Maiden Issue: Volume 1 (Feb 2002)

  As the travel industry shows more signs of recovering, Singapore Airlines announced yesterday that it will reinstate five services it had cut last year when demand fell after Sept 11. It will also add more flights to China and increase the number of seats to the United States and destinations in South-east Asia from next month. (Straits Times 6 Feb 2002) (4)

  The 29-year-old Ken-Air Tours is closing down. Mr Kenny GOH, its founder and managing director, yesterday applied to put the Ken-Air Leisure Group and its 14 subsidiaries into provisional liquidation. The Group was founded in 1973 and, over the year, became one of the biggest travel players here, with annual turnover exceeding S$100 million. (Straits Times 2 Feb 2002)(3)

  Men applying for visas to study or work in the United States will now have to declare if they have taken part in armed conflict, or have specialist skills in nuclear or biological weapons. Men between 16 and 45 years old will have to state this in an extra form. The move comes in the wake of the Sept 11 terrorist attacks. American embassy spokesman Tom Gradisher emphasised that the new requirement applies worldwide. (Straits Times 25 Jan 2002)(H7)

     2001

  Almost half of Singapore, aged 15 and above, took at least one trip abroad that lasted more than two days last year, either by crossing the border to Malaysia or going further afield. According to the Department of Statistics' 2000 census, 1.21 million people went overseas for a holiday or work at least once a year. About 17,000 of them made 25 or more trips in the 12 months, most likely for business purposes. Nearly half of this group came from households earning S$8,000 and above each month. 26 per cent of HDB residents made at least one trip, compared to 35 per cent of those living in landed properties and 41 per cent of condominium residents. (Straits Times 7 Dec 2001) (H2)

  From 1 Jul 2001, travel agents will only have one week to pay airlines for the tickets the agencies have issued. Before, they had two weeks to pay.
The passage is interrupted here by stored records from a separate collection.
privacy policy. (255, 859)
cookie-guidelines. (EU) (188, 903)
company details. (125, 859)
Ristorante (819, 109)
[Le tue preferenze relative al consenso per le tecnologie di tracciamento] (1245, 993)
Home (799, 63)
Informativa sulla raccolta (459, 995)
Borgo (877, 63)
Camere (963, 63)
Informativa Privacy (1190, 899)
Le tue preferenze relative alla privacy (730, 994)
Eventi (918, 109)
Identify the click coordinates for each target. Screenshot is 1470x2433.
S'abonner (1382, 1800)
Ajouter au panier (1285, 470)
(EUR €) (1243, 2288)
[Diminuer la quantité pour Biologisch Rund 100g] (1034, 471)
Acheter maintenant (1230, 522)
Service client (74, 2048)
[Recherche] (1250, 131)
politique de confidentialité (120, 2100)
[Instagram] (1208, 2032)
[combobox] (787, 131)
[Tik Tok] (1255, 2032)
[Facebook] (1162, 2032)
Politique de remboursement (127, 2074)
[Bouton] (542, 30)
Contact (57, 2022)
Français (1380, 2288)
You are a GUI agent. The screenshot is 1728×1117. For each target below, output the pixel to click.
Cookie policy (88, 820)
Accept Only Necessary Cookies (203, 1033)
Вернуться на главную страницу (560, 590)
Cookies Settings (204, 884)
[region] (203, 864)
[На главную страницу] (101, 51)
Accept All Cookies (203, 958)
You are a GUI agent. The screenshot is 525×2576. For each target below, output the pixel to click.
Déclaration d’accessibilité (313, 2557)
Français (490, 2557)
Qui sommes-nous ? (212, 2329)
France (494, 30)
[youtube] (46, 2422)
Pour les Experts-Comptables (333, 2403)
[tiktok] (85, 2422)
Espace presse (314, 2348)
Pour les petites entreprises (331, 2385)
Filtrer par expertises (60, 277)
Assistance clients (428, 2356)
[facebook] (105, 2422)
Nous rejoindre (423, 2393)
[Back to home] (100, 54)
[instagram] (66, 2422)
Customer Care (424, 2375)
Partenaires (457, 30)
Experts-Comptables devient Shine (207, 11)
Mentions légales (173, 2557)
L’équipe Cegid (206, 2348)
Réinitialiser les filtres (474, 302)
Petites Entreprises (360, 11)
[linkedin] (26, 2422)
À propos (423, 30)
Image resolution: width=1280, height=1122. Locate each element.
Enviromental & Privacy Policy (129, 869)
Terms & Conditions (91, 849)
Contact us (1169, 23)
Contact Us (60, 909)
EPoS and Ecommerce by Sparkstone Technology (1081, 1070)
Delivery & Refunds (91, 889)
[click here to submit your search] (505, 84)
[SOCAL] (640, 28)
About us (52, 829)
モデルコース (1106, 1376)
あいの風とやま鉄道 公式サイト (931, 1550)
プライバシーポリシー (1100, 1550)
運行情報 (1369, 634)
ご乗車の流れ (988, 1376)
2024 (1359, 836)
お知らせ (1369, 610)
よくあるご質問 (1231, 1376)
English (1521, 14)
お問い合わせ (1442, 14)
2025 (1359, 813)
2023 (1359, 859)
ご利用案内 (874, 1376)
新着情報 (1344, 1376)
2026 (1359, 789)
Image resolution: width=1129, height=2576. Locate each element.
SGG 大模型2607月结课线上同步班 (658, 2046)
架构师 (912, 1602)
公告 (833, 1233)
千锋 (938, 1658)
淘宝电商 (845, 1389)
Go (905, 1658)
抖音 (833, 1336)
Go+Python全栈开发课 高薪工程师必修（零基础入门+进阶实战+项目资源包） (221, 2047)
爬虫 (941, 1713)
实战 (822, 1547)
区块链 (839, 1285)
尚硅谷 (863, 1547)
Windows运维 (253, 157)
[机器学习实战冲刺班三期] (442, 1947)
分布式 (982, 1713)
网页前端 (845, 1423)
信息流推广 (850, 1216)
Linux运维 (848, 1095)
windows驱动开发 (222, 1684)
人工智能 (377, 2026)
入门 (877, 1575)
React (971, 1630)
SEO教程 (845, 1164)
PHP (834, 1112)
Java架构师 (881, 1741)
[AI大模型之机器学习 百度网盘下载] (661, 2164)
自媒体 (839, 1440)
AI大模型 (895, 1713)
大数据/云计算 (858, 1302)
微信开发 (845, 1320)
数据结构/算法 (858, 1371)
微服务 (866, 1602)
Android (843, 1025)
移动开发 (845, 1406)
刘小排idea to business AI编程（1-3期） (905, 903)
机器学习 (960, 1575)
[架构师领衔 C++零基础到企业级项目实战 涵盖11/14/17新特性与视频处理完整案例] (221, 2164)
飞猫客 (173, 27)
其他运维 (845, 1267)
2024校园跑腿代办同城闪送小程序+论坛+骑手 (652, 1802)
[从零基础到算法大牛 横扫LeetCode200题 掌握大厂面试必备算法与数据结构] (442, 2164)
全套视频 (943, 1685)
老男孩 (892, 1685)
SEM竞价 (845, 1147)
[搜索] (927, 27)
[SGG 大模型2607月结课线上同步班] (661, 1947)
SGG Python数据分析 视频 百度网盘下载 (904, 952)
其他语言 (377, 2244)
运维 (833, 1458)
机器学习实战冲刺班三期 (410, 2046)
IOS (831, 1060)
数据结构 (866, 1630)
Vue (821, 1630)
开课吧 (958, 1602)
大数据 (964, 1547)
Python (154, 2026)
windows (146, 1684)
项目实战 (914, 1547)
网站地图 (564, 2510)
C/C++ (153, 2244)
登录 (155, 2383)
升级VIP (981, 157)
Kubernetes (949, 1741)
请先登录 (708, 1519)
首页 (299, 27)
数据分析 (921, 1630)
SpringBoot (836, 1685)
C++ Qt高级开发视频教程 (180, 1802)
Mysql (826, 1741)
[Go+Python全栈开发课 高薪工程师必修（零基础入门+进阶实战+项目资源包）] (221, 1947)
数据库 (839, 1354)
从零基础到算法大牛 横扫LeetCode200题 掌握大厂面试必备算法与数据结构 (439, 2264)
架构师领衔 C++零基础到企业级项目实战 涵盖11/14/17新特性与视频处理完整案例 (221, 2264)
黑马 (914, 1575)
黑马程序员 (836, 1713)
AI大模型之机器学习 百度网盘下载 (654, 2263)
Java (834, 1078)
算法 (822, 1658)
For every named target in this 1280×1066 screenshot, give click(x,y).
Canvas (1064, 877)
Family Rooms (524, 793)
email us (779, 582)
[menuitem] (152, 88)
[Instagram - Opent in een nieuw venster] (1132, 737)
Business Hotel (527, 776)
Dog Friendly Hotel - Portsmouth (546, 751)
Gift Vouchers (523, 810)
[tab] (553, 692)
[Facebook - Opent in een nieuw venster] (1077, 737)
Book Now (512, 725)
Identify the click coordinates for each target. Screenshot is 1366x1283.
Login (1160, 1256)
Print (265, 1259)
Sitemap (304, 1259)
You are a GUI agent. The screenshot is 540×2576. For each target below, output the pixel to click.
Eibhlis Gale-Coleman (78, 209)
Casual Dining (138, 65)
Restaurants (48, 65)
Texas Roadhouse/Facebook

The National Association of Travel Agents Singapore (Natas) said this change will make it hard for agents to extend credit to corporate clients for between 14 and 30 days as they had been doing. (Straits Times 8 Jun 2001)

     2000

  Nine Asia-Pacific airlines, including Singapore Airlines, are setting up an online travel agency, in what is believed to be a joint investment of about US$100 million (S$172 million). The yet unnamed portal will be launched in the fourth quarter of this year.

  Singaporeans can continue to travel without visas to the United States, despite the expiry of the Visa Waiver Pilot Programme. Under this programme, citizens of member-countries can enter the US for business or on holiday without visas for stays of up to 90 days. During their stay, they are not allowed to work, study or change the status of their visitor status. A US embassy spokesman said the US Immigration and Naturalisation Service has developed procedures to ensure citizens of participating countries would not be affected by this temporary lapse.